### [Task]
Format every line of the items below as a Markdown table with two columns, Row and Text. Put a running row number in Row and the line in Text, skip blank lines, and leave the pictures out.

### [Records supplied]
## Start

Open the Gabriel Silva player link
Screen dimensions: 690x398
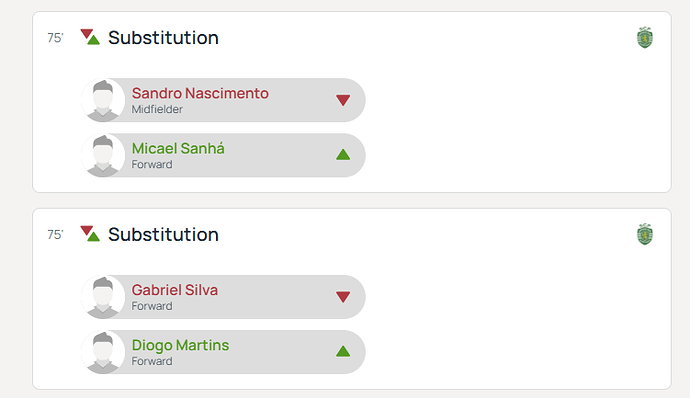point(175,290)
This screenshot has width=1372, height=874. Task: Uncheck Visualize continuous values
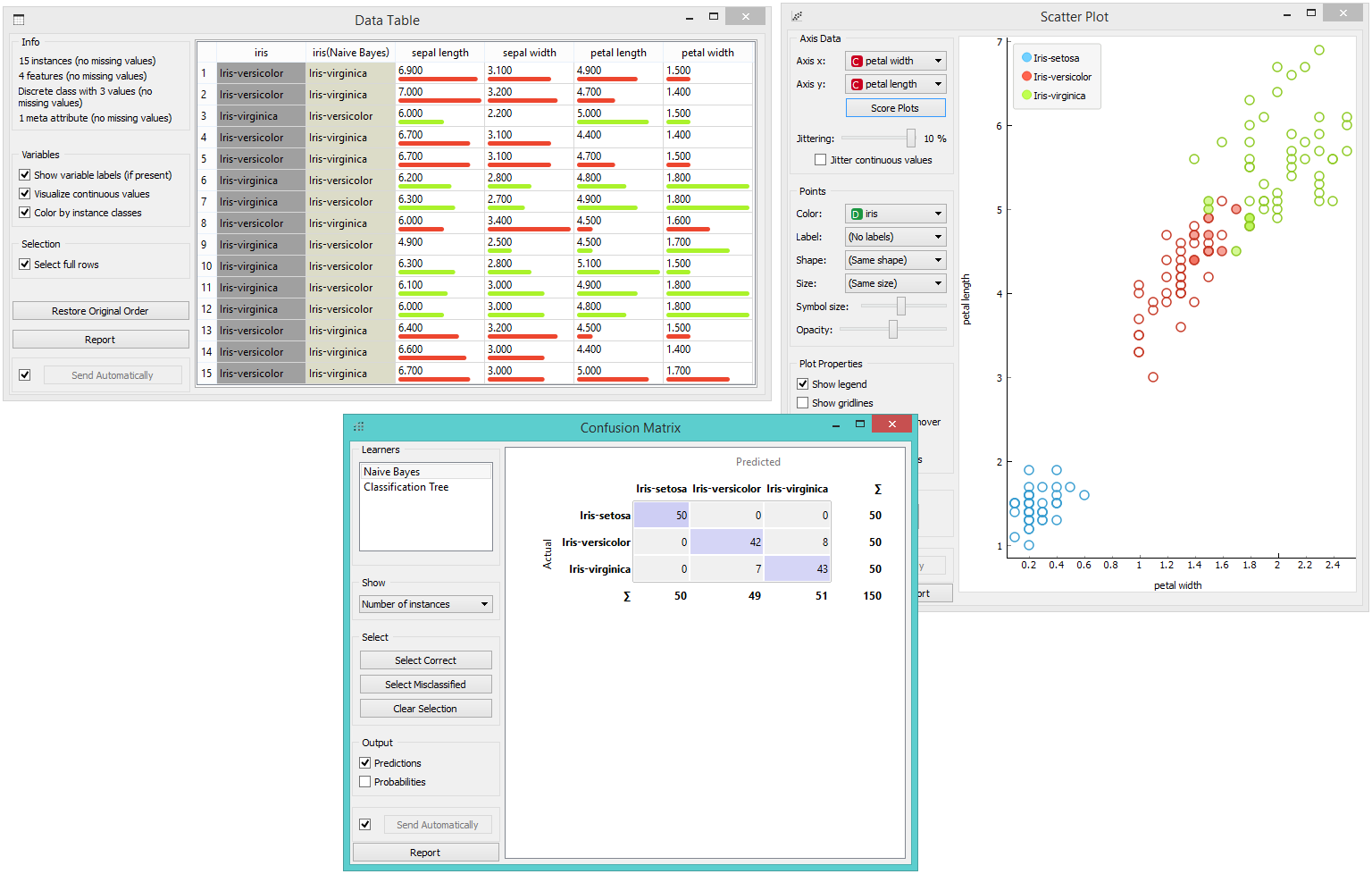[x=25, y=194]
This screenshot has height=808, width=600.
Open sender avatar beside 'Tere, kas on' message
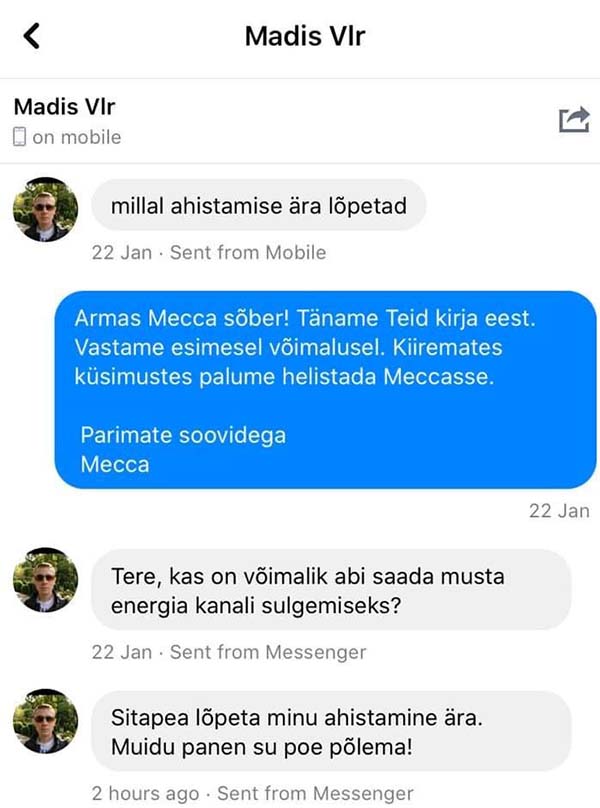(x=45, y=580)
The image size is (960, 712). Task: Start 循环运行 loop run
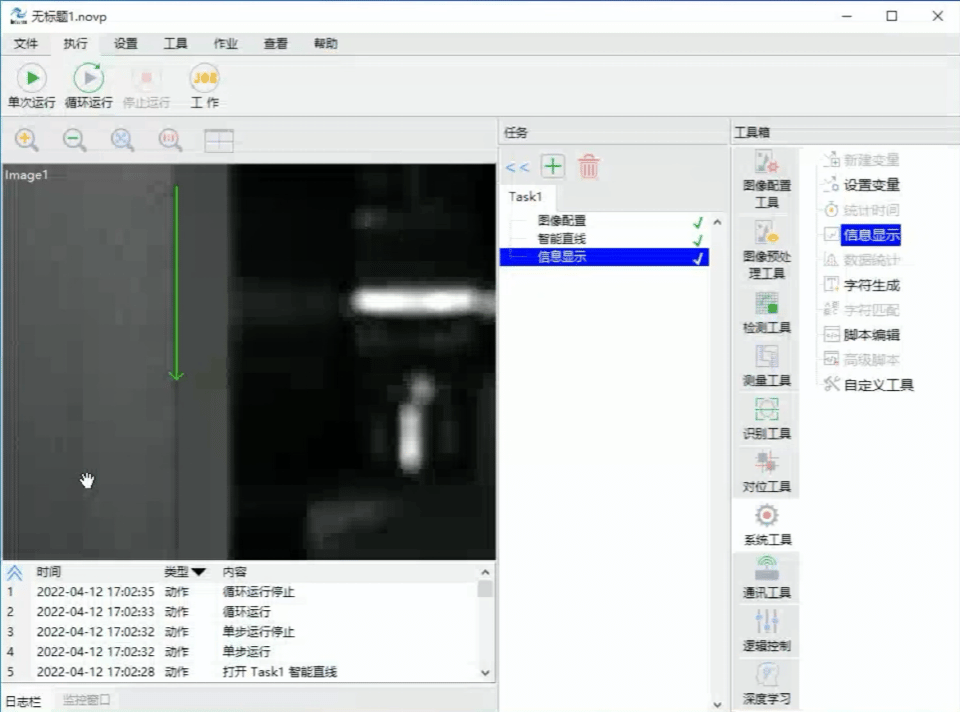(88, 78)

## End

### [Response]
| Row | Text |
|---|---|
| 1 | Open the Gabriel Silva player link |
| 2 | Screen dimensions: 690x398 |
| 3 | point(175,290) |
| 4 | This screenshot has width=1372, height=874. Task: Uncheck Visualize continuous values |
| 5 | [x=25, y=194] |
| 6 | This screenshot has height=808, width=600. |
| 7 | Open sender avatar beside 'Tere, kas on' message |
| 8 | (x=45, y=580) |
| 9 | The image size is (960, 712). Task: Start 循环运行 loop run |
| 10 | (88, 78) |